Formation professionnelle : le « oui, mais… » du numérique français

Syntec Numérique et Tech in France saluent la direction prise par le gouvernement pour réformer la formation professionnelle. Mais ils restent vigilants quant aux moyens.

Accès simplifié, accompagnement renforcé, gouvernance repensée… Les principaux axes de la réforme de la formation professionnelle présentés lundi par la ministre du Travail, Muriel Pénicaud, ont été bien accueillis par les représentants d’entreprises du numérique. Toutefois, des inquiétudes demeurent, selon Tech In France et Syntec Numérique.

Tech In France, porte-parole d’éditeurs de logiciels et solutions internet, salue dans son communiqué « la direction prise par le gouvernement, mais demande des engagements plus ambitieux ». De son côté, Syntec Numérique, qui représente ESN, éditeurs et sociétés de conseil en technologies, se réjouit de « l’impulsion donnée par le gouvernement pour rendre plus agile notre système de formation professionnelle ». Le syndicat patronal s’enorgueillit « de la reprise d’une de ses propositions » sur le compte personnel de formation (CPF).

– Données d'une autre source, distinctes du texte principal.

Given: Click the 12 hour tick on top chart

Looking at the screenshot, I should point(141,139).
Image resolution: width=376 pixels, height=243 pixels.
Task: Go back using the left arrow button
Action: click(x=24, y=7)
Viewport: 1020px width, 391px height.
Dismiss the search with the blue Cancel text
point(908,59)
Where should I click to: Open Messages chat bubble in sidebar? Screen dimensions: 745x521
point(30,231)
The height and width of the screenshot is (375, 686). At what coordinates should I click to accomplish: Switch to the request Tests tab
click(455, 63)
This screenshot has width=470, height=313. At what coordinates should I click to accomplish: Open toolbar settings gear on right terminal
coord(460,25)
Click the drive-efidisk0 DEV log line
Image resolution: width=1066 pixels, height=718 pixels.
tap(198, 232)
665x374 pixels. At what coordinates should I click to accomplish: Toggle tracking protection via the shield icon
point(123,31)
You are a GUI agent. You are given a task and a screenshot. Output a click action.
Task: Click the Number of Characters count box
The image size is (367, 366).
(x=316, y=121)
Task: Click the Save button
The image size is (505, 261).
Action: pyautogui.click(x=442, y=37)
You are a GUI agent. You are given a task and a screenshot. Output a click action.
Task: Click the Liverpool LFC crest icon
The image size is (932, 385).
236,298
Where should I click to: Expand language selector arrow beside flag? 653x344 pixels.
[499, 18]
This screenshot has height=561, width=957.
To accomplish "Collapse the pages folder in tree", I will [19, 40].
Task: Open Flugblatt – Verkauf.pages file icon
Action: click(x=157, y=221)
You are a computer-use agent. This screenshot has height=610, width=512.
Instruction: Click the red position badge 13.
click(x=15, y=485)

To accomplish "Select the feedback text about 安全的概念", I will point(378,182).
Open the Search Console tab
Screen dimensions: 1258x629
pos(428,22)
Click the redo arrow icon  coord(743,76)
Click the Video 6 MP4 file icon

La mesure du gouvernement vise à créditer le CPF non pas d’heures de formation, mais d’une somme (500 euros par an, plafonné à 5000 euros sur dix ans, ou 800 euros, plafonné à 8000 euros pour les personnes « sans qualification »). Le dispositif sera couplé à une application permettant de s’inscrire à une formation et de la payer directement, « sans appel à un intermédiaire et sans validation administrative », a expliqué lundi la ministre du Travail. L’application proposera un ensemble d’informations au titulaire du compte (droits acquis, offre de formation par bassin d’emploi, taux d’insertion professionnelle…).

Pour Syntec Numérique, cette mesure permettra de transformer le CPF « en véritable compte-épargne formation numérique ». Un CPF « individualisé, monétaire, potentiellement abondé par l’entreprise et par la personne et directement branché sur l’offre de formation ».

« On ne peut plus former aux métiers du 21e siècle avec un système kafkaïen et illisible hérité des Trente Glorieuses et de la loi de 1971. Il convient cependant de préserver un équilibre entre les choix de l’individu, les besoins en compétences des entreprises et la régulation du système par l’État », a tempéré Godefroy de Bentzmann, président de Syntec Numérique.

Vers un crédit d’impôt formation ?

La gouvernance repensée du système à venir pose question. Syntec Numérique dit rester « attentif au transfert de la collecte des fonds de la formation aux URSSAF et celui de la péréquation interprofessionnelle à la nouvelle agence [de régulation] France Compétences, c’est-à-dire l’État, qui prendra le contrôle de la redistribution des sommes collectées ».

Le syndicat professionnel s’inquiète ainsi du risque qu’elles ne soient pas intégralement reversées aux entreprises enregistrant une forte croissance de leur masse salariale.

Tech In France aussi s’inquiète des moyens dont disposeront les entreprises du secteur pour maintenir à niveau et développer les compétences de leurs collaborateurs.

Certes, la réforme comporte « de nombreux aspects positifs », parmi lesquels : l’accompagnement des jeunes diplômés à l’évolution des métiers et aux transformations portées par le numérique, le renforcement des droits à la formation (à travers la modernisation du CPF) ou encore la simplification des démarches administratives.

« Toutefois, en l’état, la réforme ne répond pas à la grande incertitude que rencontrent les entreprises du secteur numérique sur les moyens financiers qui resteront à leur disposition pour financer leurs besoins en formation », souligne l’association présidée par Bertrand Diard.

Pour assurer aux entreprises les moyens adéquats à leurs besoins en formation, Tech In France souhaite que la réforme aille plus loin et propose de créer un « crédit impôt formation » orienté sur les emplois  « innovants ». Ou encore de créer un label « entreprise formatrice numérique » pour valoriser celles qui priorisent  l’évolution des compétences.

Tech In France milite, enfin, pour une plus grande implication des entreprises de la filière numérique dans les parcours universitaires et de formation.